Dean Fournier had appointed a three-person committee co-led by Associate Dean Monica Parker James who heads up industry relations, career services, and alumni initiatives. Dubbed the Day One Ready committee, the group engaged a firm to do extensive research with alumni and employers. They did exit interviews with recently graduated students who often felt at a disadvantage in competing for internships because most of them were not being exposed to finance–the most popular concentration among Questrom undergrads taken by 60% of the students–until their junior year.
The Day One Ready committee set three primary goals for the redesign: To improve the rigor of the curriculum, increase its real world relevance to students, and boost the range of critical skills students would gain, from analysis and critical thinking to teaming and leadership.”
TRYING TO GIVE STUDENTS A GREATER SHORT AT EARLIER INTERNSHIPS
The upshot: “Students were taking finance too late because employers hire as early as sophomore year,” says Furman. “We also heard that students need to be better at unstructured problem solving because that is what people are expected to do from day one.
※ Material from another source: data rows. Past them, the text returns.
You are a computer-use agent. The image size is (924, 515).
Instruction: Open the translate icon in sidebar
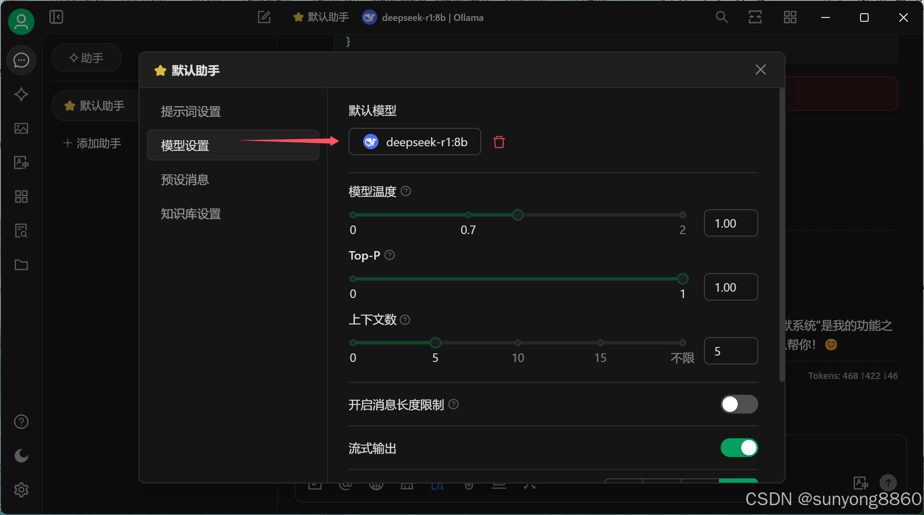[x=21, y=162]
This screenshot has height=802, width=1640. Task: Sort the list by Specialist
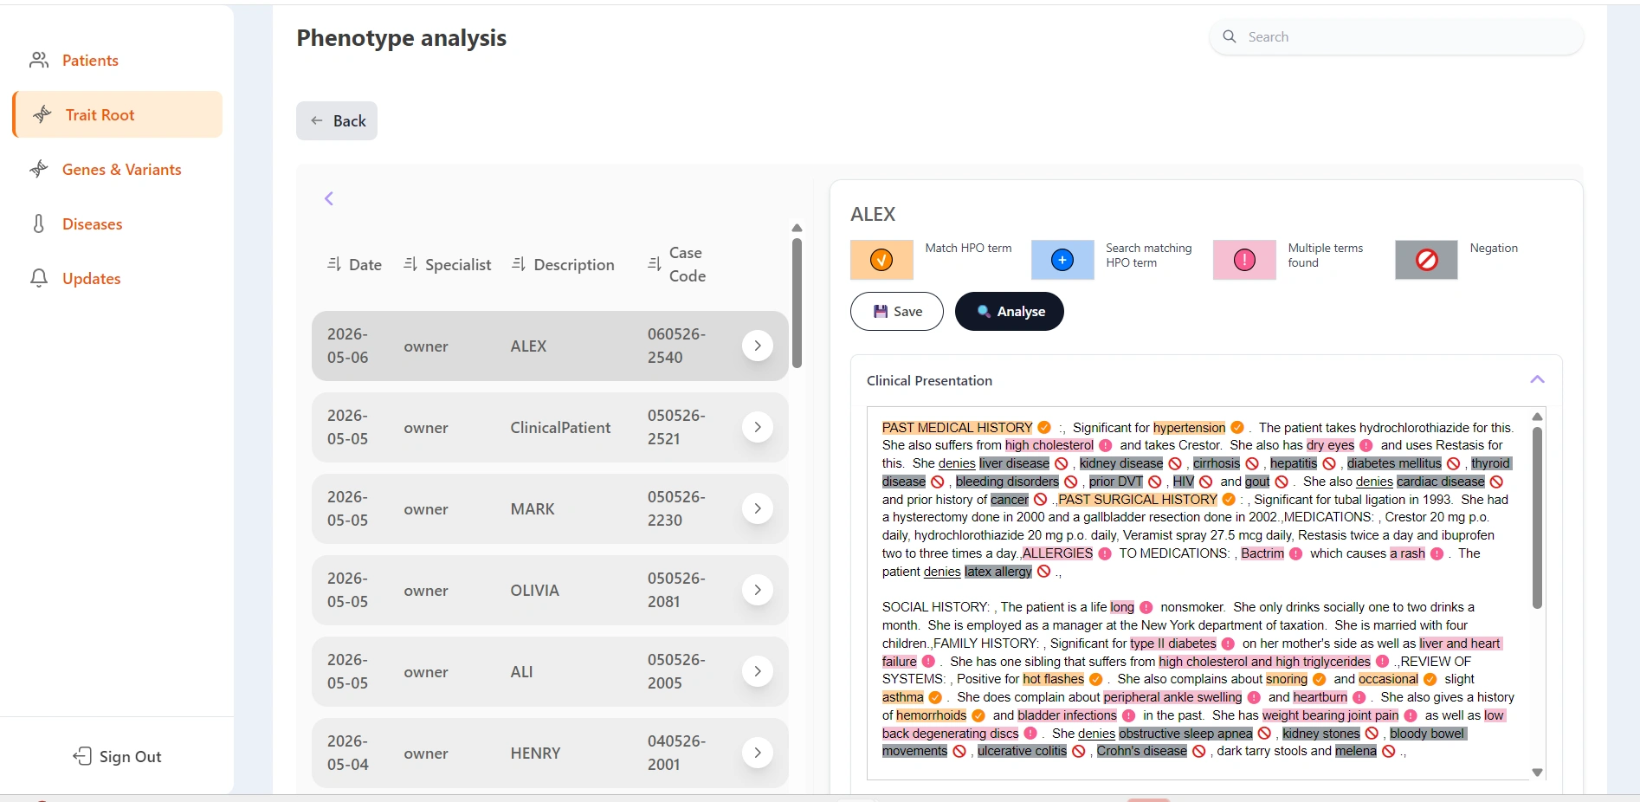pyautogui.click(x=447, y=264)
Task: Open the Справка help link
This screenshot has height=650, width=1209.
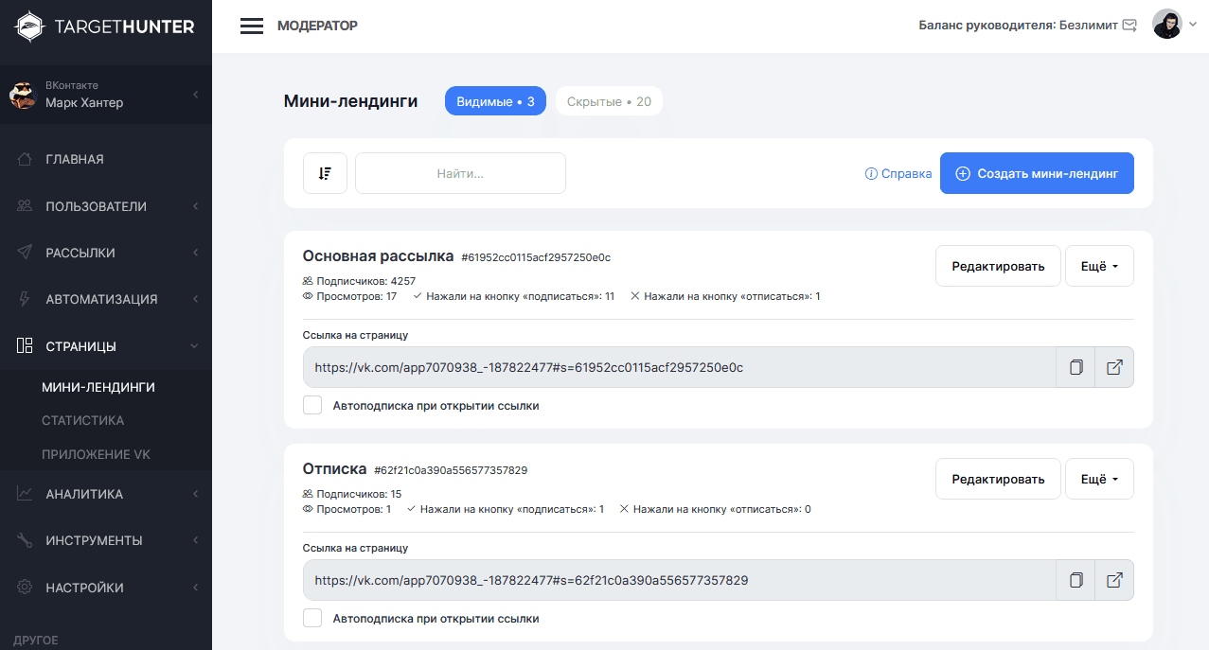Action: [898, 174]
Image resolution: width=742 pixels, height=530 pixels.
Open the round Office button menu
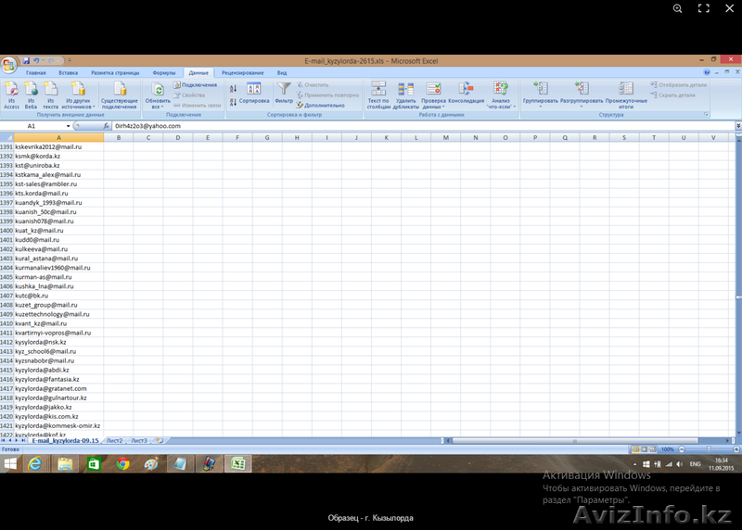pos(8,64)
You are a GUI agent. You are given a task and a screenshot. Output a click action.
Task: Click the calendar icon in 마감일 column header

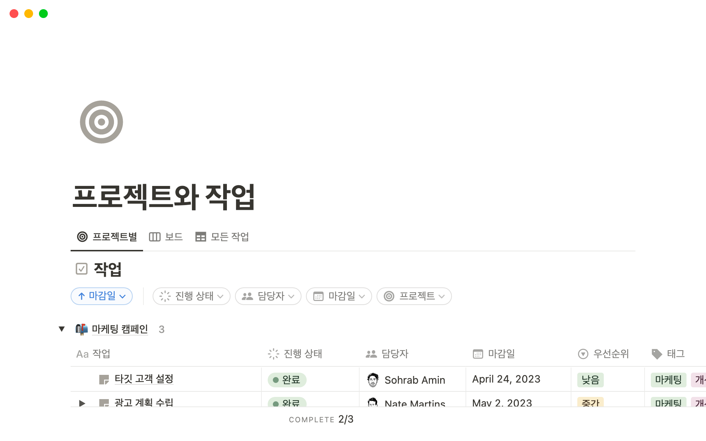(x=478, y=354)
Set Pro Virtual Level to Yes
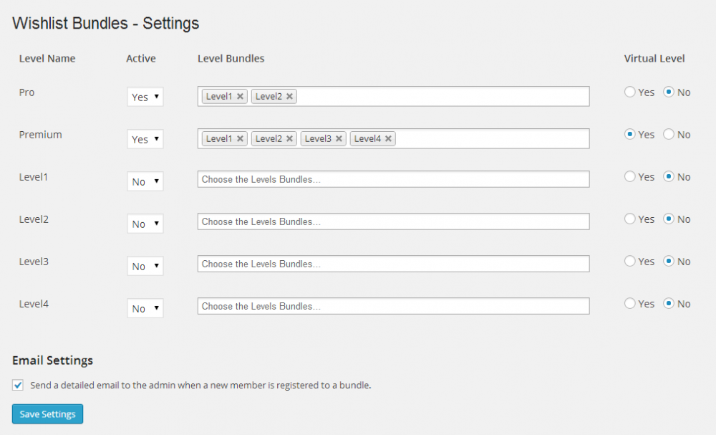Screen dimensions: 716x435 [630, 92]
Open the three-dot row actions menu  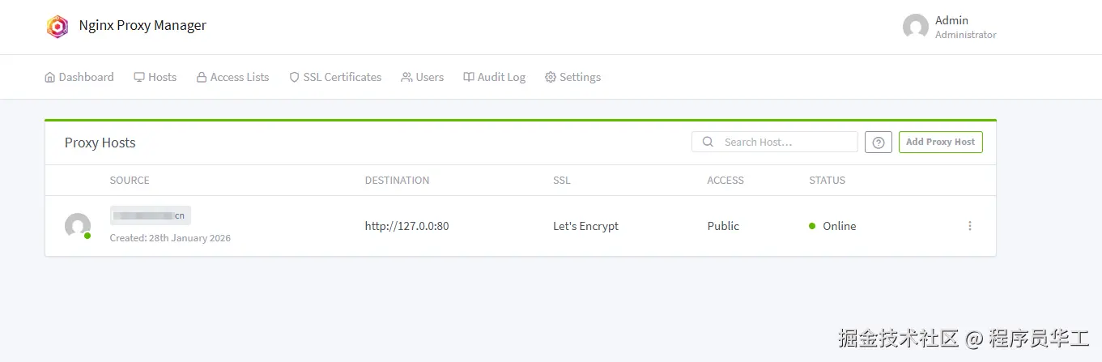click(x=969, y=226)
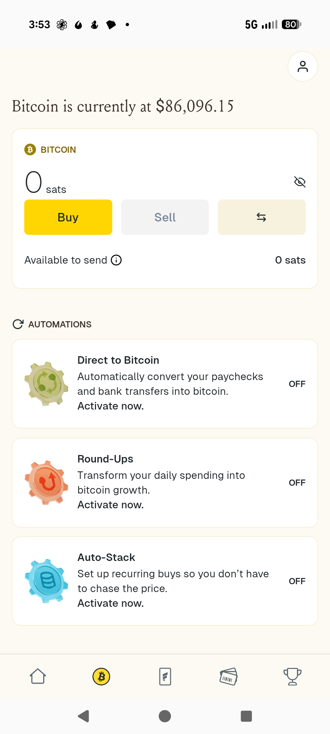Show info about Available to send
330x734 pixels.
[x=116, y=260]
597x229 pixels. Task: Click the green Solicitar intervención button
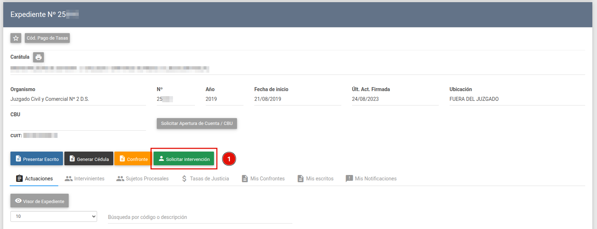184,159

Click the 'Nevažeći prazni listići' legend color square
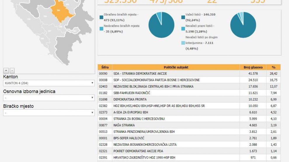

A lot of what we were doing was too templated. The other thing was relevance. Alumni and employers told us that students need hands-on experience and should be embedded in real business today. It was nothing that was super surprising but we could see things were missing in the curriculum.”

An outline of the major goals of the redesign for Questrom’s undergraduate business program. Source: Boston University Questrom School of Business.
With that research in hand, Dean Fournier and Bickart engaged Carson to lead the next phase. Furman was then brought aboard as the new head of undergraduate programs. A smaller, close-knit group, they believed, could more easily come to agreement and then recruit more of the faculty in the redesign. “You want a small group of people making these decisions,” agrees Bickart. “A lot of people doesn’t help, and you need people who are not political.”
Carson took on a benchmarking project, looking at 52 undergraduate business programs at both peer schools and those ranked higher. She found that 70% of the programs allowed students to take finance in their freshman year. Programs also showed greater flexibility to choose courses with few to no prerequisites.